Las Vegas Sun

April 25, 2024

GUEST COLUMN:

Fueling our clean energy future

Not many states have the capacity to enjoy the benefits of alternative energy like Nevada. The sun shines. The wind blows. Major natural gas lines run right through Las Vegas, Carson City and Reno to supply the major population centers. And, as the Las Vegas Sun reported a year ago, “Nevada is poised to overtake California as the American geothermal energy leader.”

This self-sufficiency is becoming more and more important as the world begins to stir out of the global recession and the industrialized nations need oil to fuel their factories and run their cars and trucks.

The United States is far, far from Nevada’s self-sufficiency when it comes to oil. Month after month we import about two-thirds of the oil we use and 70 percent of that is used as transportation fuel.

Once again, in 2010, we are likely to spend close to $400 billion on imported oil. That will not produce one single job in Nevada or anywhere else in the United States, but it will produce plenty of jobs in places like Iran and Nigeria.

We have more than 250 million light trucks, SUVs and cars. We have about 8 million heavy trucks — from refuse and recycling trucks to 18-wheelers. The day may come when light trucks and cars run on battery power. When that happens, the electricity which is produced by that wind, solar and geothermal energy will recharge your battery and let you drive from home to work and back again.

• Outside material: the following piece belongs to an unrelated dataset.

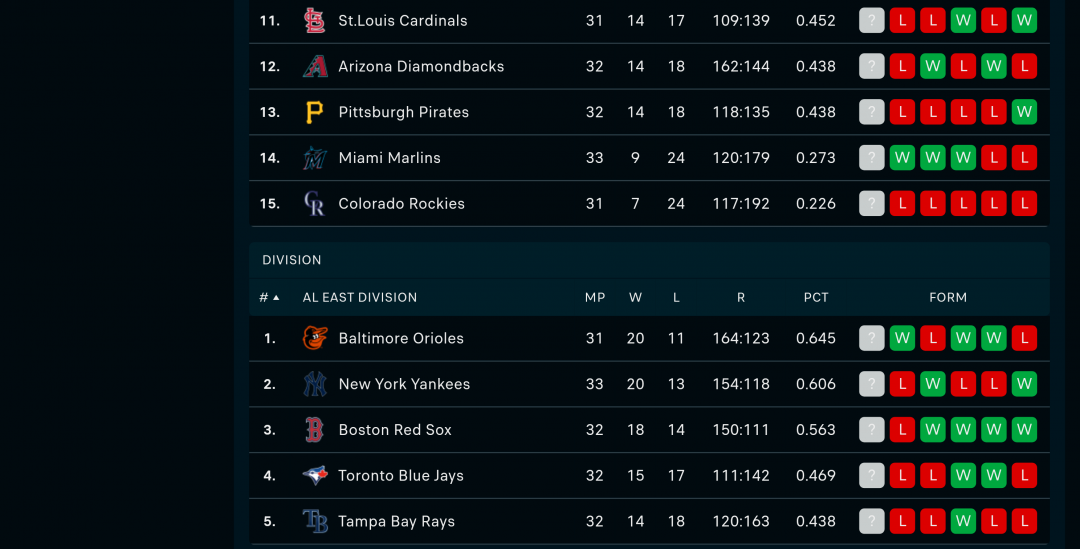The height and width of the screenshot is (549, 1080).
Task: Sort AL East table by rank arrow
Action: pyautogui.click(x=269, y=298)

But that day isn’t today and, in any event a heavy truck won’t run on battery power. The only two fuels available today — or in the foreseeable future — are imported diesel and domestic natural gas. Heavy-duty trucks use approximately one-third of the oil we import as a transportation fuel.

Oil is selling on the world market for more than $75 per barrel. The spill in the Gulf of Mexico will not have a long-term effect on prices but competition with other countries, especially China, will.

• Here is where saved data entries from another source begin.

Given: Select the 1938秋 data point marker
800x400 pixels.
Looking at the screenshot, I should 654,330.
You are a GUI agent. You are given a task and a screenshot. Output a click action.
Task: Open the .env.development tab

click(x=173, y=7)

China’s economy is growing at double-digit rates and the Chinese know they are going to need growing supplies of oil to fuel that growth. Over the past two years China has spent approximately $175 billion on oil purchases and “loans for energy” deals to secure future oil production from countries like Iraq and Venezuela. Over the next decade the amount of oil available in the world for daily production will stabilize, then begin to decline. China has locked in its supplies. We will be at China’s mercy.

Natural gas is cleaner than either gasoline or diesel. In fact, it is the cleanest of the hydrocarbon fuels, producing half of the greenhouse gases of gasoline and none of the particulate emissions common to diesel.

We have enough natural gas to last 200 years. Perhaps more. Recently developed drilling techniques have allowed us to safely recover the natural gas contained in the enormous shale deposits under Texas, Arkansas, Louisiana and Appalachia. Similar deposits are available for natural gas recovery in Canada. We have more than twice the amount of energy available in our natural gas reserves as Saudi Arabia claims to have in its oil reserves.

Because of the vast amount of natural gas available for recovery, the price has dropped to the point where it is about a third less than the cost of diesel on a gallon-equivalent basis. The argument that the refueling stations don’t exist for a large number of natural gas vehicles (NGVs) doesn’t apply to heavy trucks, school and municipal buses, express delivery trucks or any fleet which either goes home to the barn every night or, in the case of over-the-road trucks, tend to run the same routes on a regular basis. Private industry will handle that; no taxpayer money will be needed.

It is fitting that Las Vegas will host the Alternative Fuels & Vehicles Conference this week. It is a conference dedicated to moving our national fleets off dirty, imported foreign oil, and onto alternative sources, including clean, domestic natural gas.

Sen. Harry Reid, an original co-sponsor of the NAT GAS Act (S.1408 and H.R.1835), has been instrumental in assembling bipartisan legislation to help jump-start the NGV heavy-truck industry in the U.S. The NAT GAS Act provides the incentives for fleet owners to buy vehicles running on clean, domestic natural gas instead of vehicles running on imported gasoline or diesel.

We estimate that over the next five years the NAT GAS Act can help get approximately 236,000 clean natural gas trucks (heavy, medium and light-duty) on America’s roads and augment the existing natural gas fueling infrastructure. This alone would help displace approximately 5 percent, or nearly 2 billion gallons, of diesel every year. Equally important, this program can create more than 600,000 direct and indirect jobs.

There are more than 11 million NGVs on the world’s highways, but only 130,000 in the U.S. Reid is in a unique position to help get this important legislation passed in Congress and help begin to reverse our ever-growing dependence on foreign oil.

Nevada is doing its part to make the best use of alternative fuels. It is time that the rest of the nation catches up.

T. Boone Pickens is creator of the Pickens Plan and the founder and chairman of BP Capital, which has investments in natural gas and Clean Energy Fuels Corp., one of the largest providers of natural gas for transportation in North America.